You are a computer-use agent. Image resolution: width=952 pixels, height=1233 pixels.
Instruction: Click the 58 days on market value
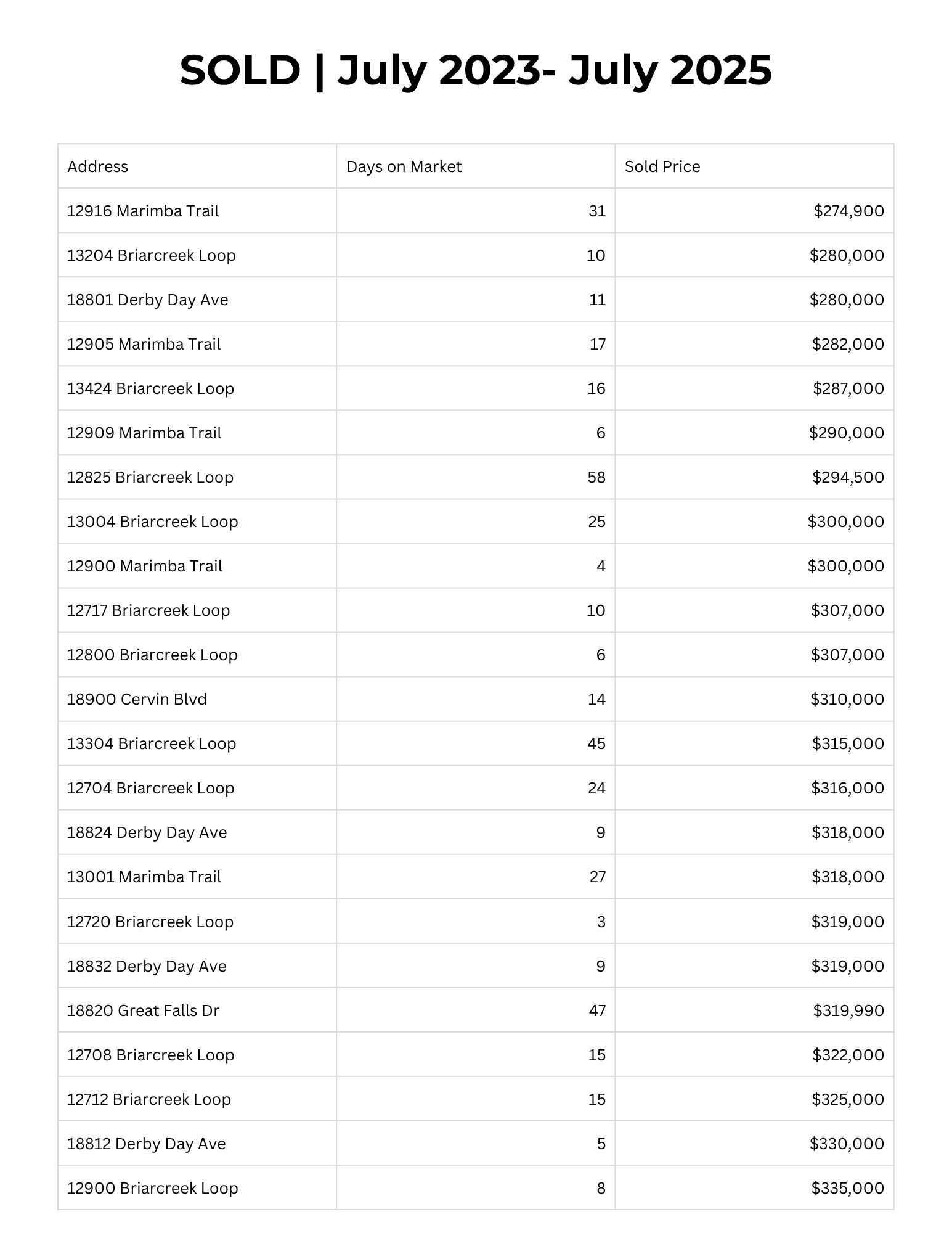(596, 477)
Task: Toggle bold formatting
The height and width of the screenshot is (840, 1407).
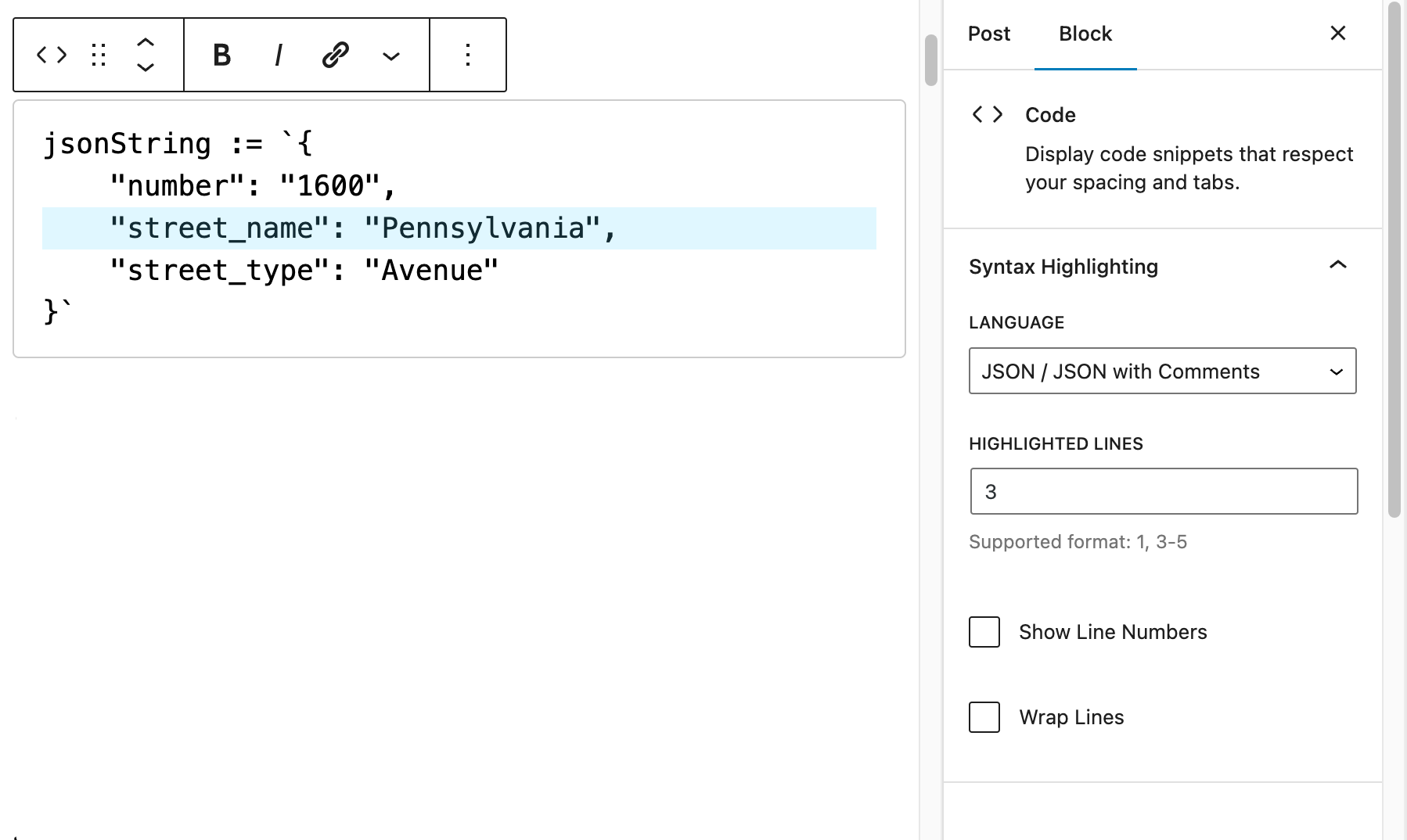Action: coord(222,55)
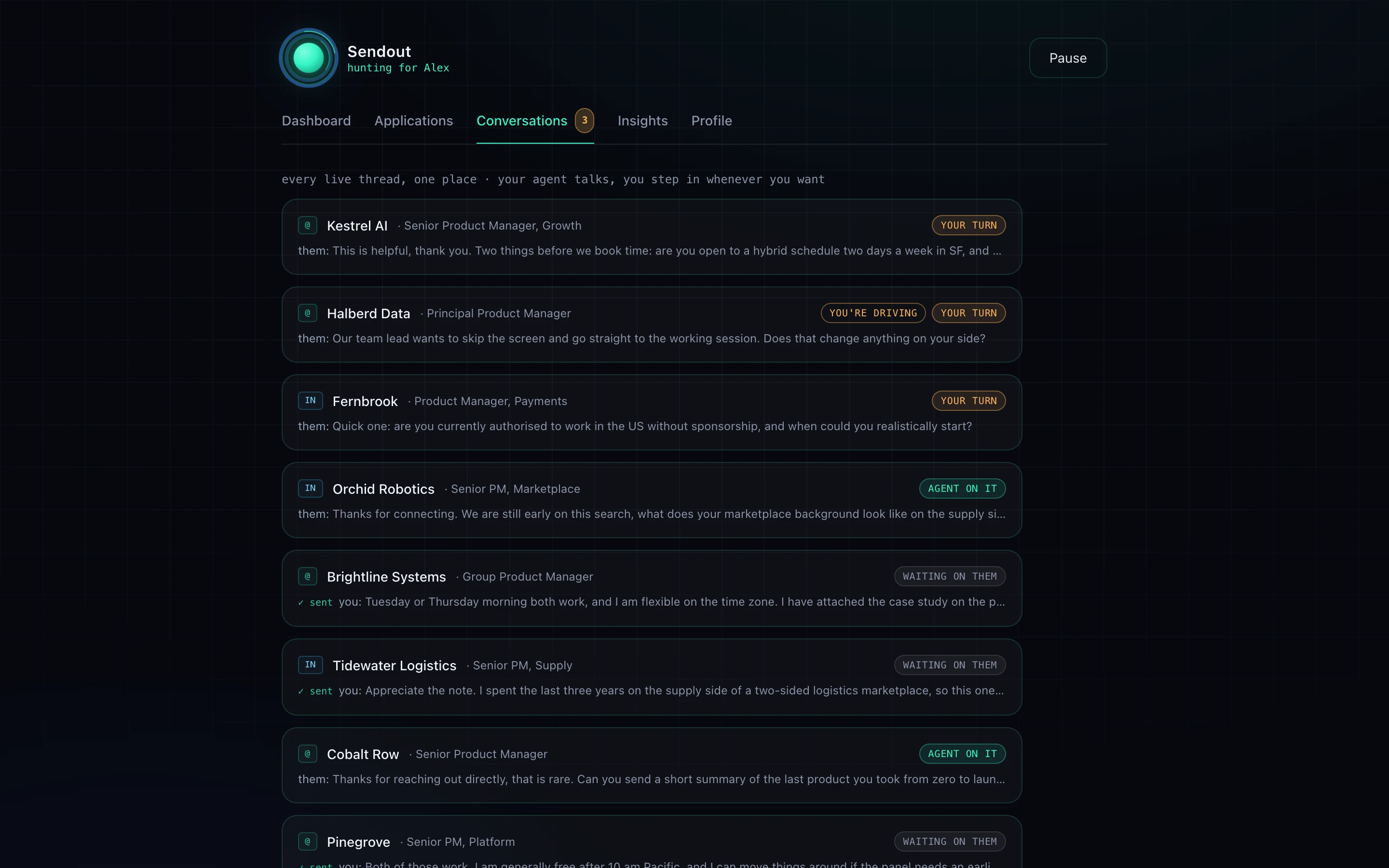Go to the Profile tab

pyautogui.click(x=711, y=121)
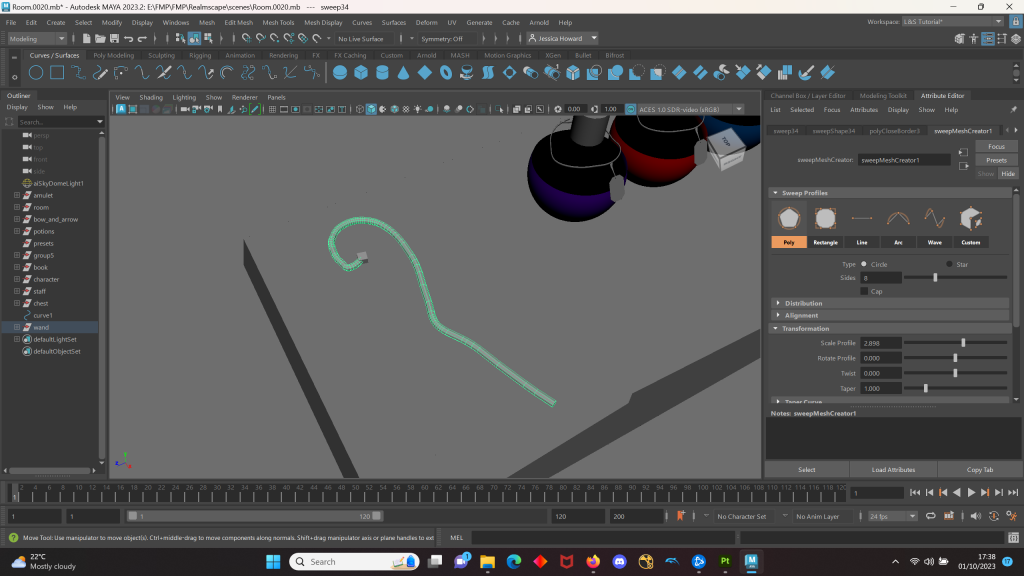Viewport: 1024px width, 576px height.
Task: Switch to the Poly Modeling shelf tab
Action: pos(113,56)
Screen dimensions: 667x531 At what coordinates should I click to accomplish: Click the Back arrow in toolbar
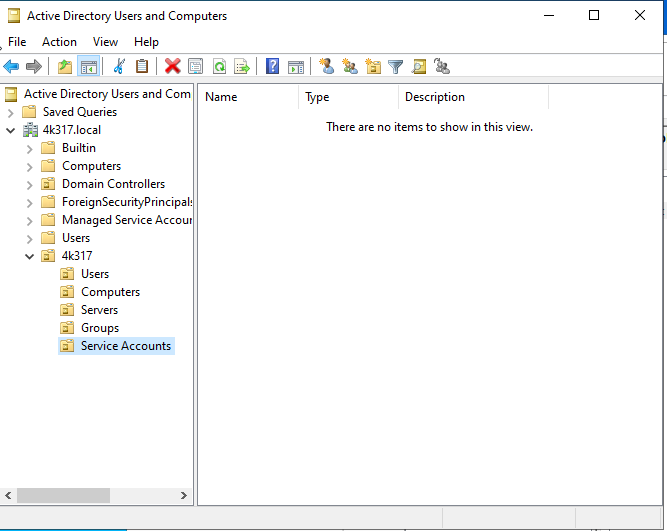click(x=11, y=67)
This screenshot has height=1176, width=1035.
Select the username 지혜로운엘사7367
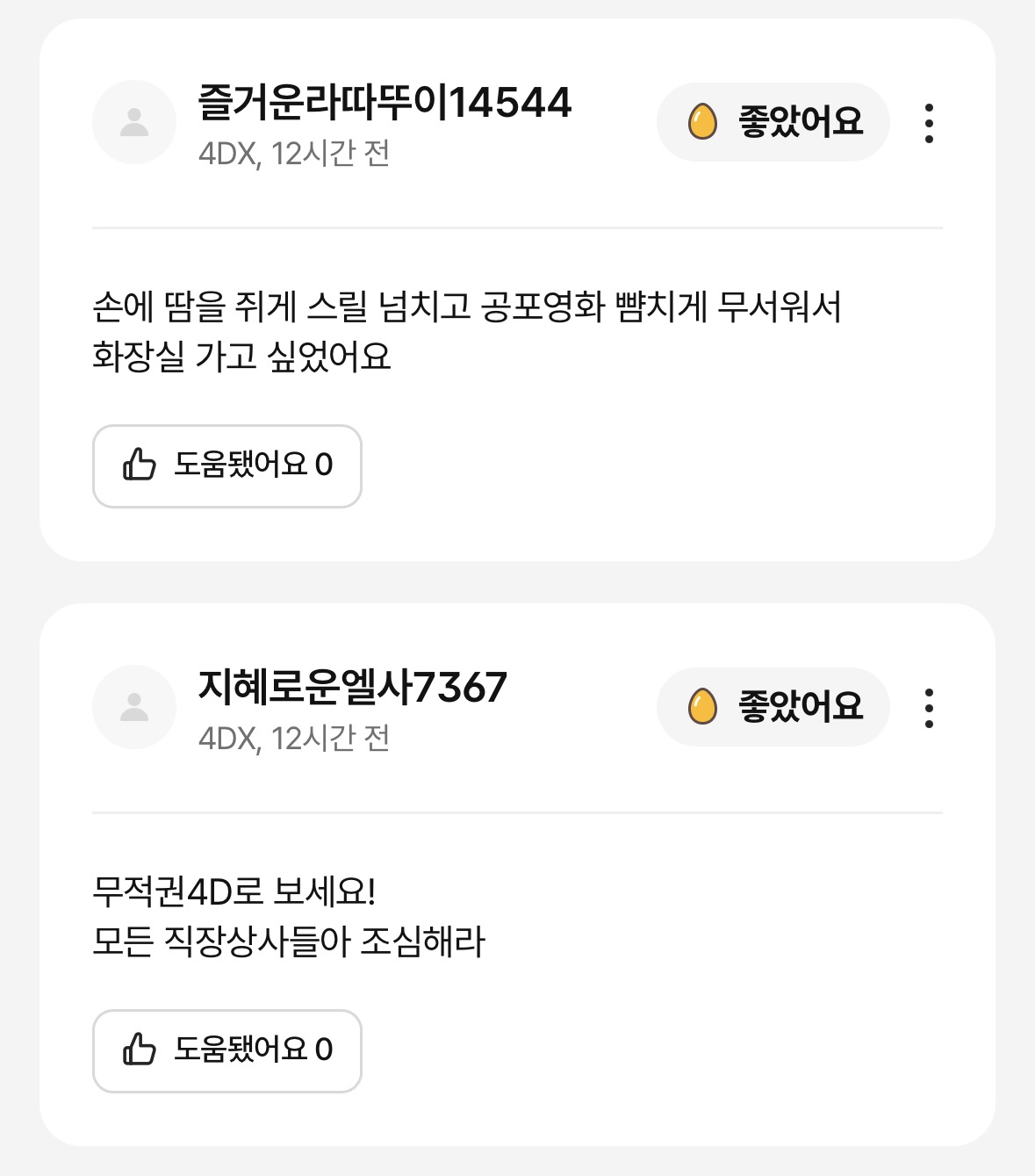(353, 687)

────────────────────────────────────────

** The problem **
Nothing but the text of the listing should be set down, exactly, with the pictures left behind.

** Result **
You are a computer-use agent. Image resolution: width=952 pixels, height=1233 pixels.
Instruction: Click the 58 days on market value
(596, 477)
Task: Toggle bold formatting
The height and width of the screenshot is (840, 1407).
Action: coord(222,55)
Go to the Profile tab

pyautogui.click(x=711, y=121)
Viewport: 1024px width, 576px height.
Task: Switch to the Poly Modeling shelf tab
Action: pos(113,56)
Screen dimensions: 667x531 At what coordinates should I click to accomplish: Click the Back arrow in toolbar
click(x=11, y=67)
This screenshot has height=1176, width=1035.
Select the username 지혜로운엘사7367
(353, 687)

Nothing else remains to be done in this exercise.